Thromb Haemost 2013; 109(04): 606-613
DOI: 10.1160/TH12-10-0771
Blood Coagulation, Fibrinolysis and Cellular Haemostasis
Schattauer GmbH

The effect of different hormonal contraceptives on plasma levels of free protein S and free TFPI

Marjolein Raps
1   Department of Clinical Epidemiology, Leiden University Medical Center, Leiden, the Netherlands
,
Frans M. Helmerhorst
2   Department of Reproductive Medicine, Leiden University Medical Center, Leiden, the Netherlands
,
Kathrin Fleischer
3   Department of Obstetrics and Gynaecology, University Medical Center St. Radboud, Nijmegen, the Netherlands
,
Anders E. A. Dahm
4   Department of Haematology, Oslo University Hospital, and University of Oslo, Oslo, Norway
,
Frits R. Rosendaal
1   Department of Clinical Epidemiology, Leiden University Medical Center, Leiden, the Netherlands
,
Jan Rosing
5   Department of Biochemistry, Maastricht University, Maastricht, the Netherlands
,
Pieter Reitsma
6   Department of Haemostasis and Thrombosis, Leiden University Medical Center, Leiden, the Netherlands
,
Per Morten Sandset
4   Department of Haematology, Oslo University Hospital, and University of Oslo, Oslo, Norway
,
Huib A. A. M. van Vliet
2   Department of Reproductive Medicine, Leiden University Medical Center, Leiden, the Netherlands
7   Department of Gynaecology Catharina Hospital, Eindhoven, the Netherlands
› Author Affiliations
Further Information

Publication History

Received: 24 October 2012

Accepted after major revision: 14 February 2012

Publication Date:
22 November 2017 (online)

Summary

Use of combined oral contraceptives is associated with a three- to sixfold increased risk of venous thrombosis.
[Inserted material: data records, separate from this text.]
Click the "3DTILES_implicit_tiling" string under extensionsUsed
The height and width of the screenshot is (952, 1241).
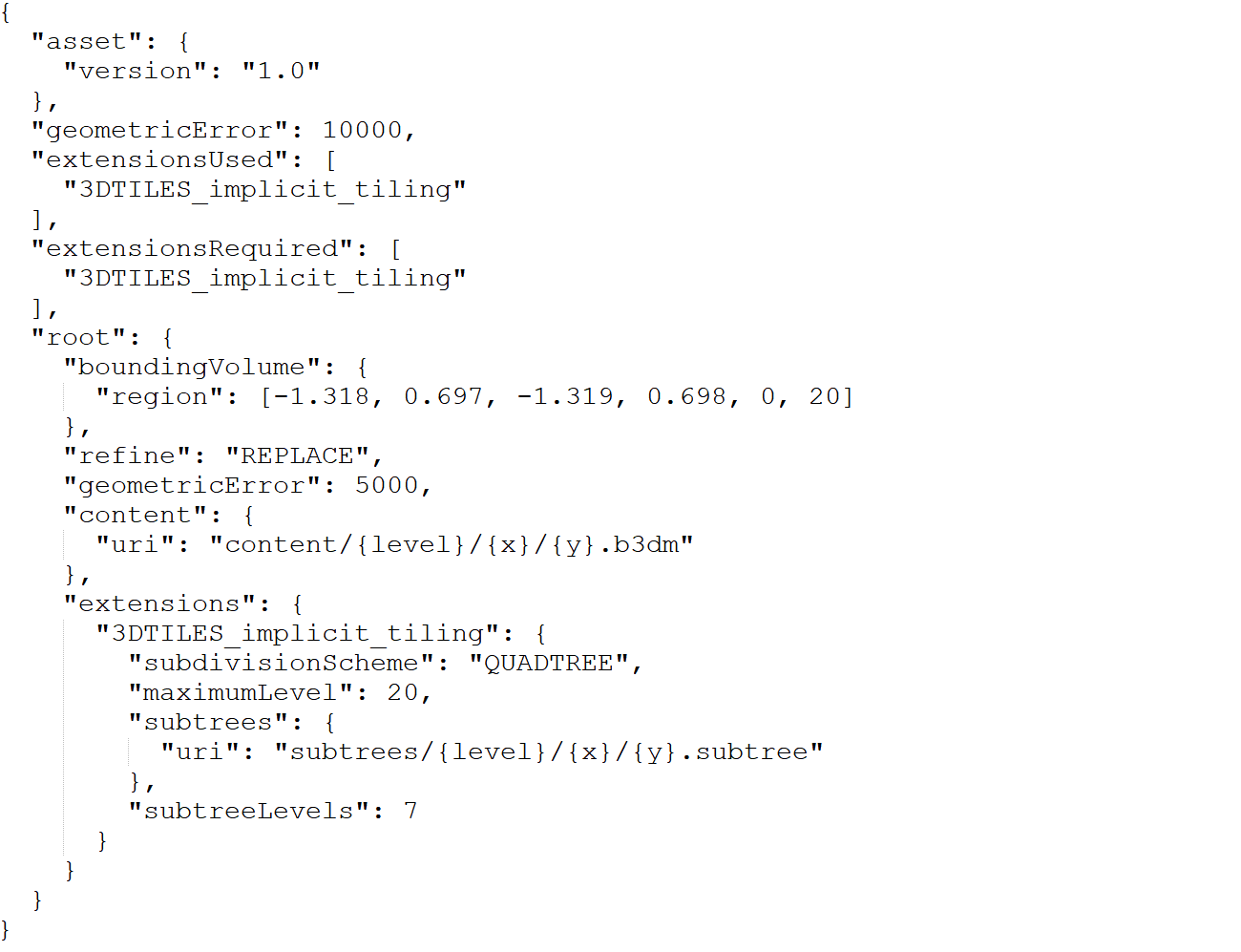[265, 189]
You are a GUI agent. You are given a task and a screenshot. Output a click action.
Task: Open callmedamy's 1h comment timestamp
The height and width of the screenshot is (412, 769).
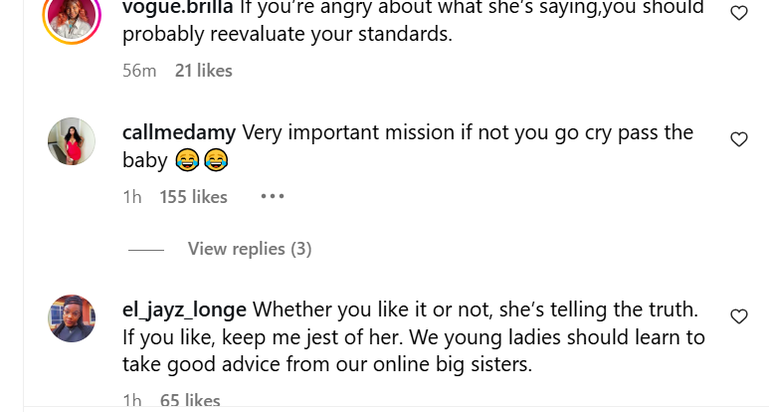[x=132, y=197]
Hormonal contraceptives induce acquired resistance to activated protein C (APC), which predicts the risk of venous thrombosis. The biological basis of the acquired APC resistance is unknown. Free protein S (PS) and free tissue factor pathway inhibitor (TFPI) are the two main determinants of APC. Our objective was to assess the effect of both hormonal and non-hormonal contraceptives with different routes of administration on free TFPI and free PS levels. We conducted an observational study in 243 users of different contraceptives and measured APC sensitivity ratios (nAPCsr), free TFPI and free PS levels. Users of contraceptives with the highest risk of venous thrombosis as reported in recent literature, had the lowest free TFPI and free PS levels, and vice versa, women who used contraceptives with the lowest risk of venous thrombosis had the highest free TFPI and free PS levels. An association was observed between levels of free TFPI and nAPCsr, and between free PS and nAPCsr. The effect of oral contraceptives on TFPI and PS is a possible explanation for the increased risk of venous thrombosis associated with oral contraceptives.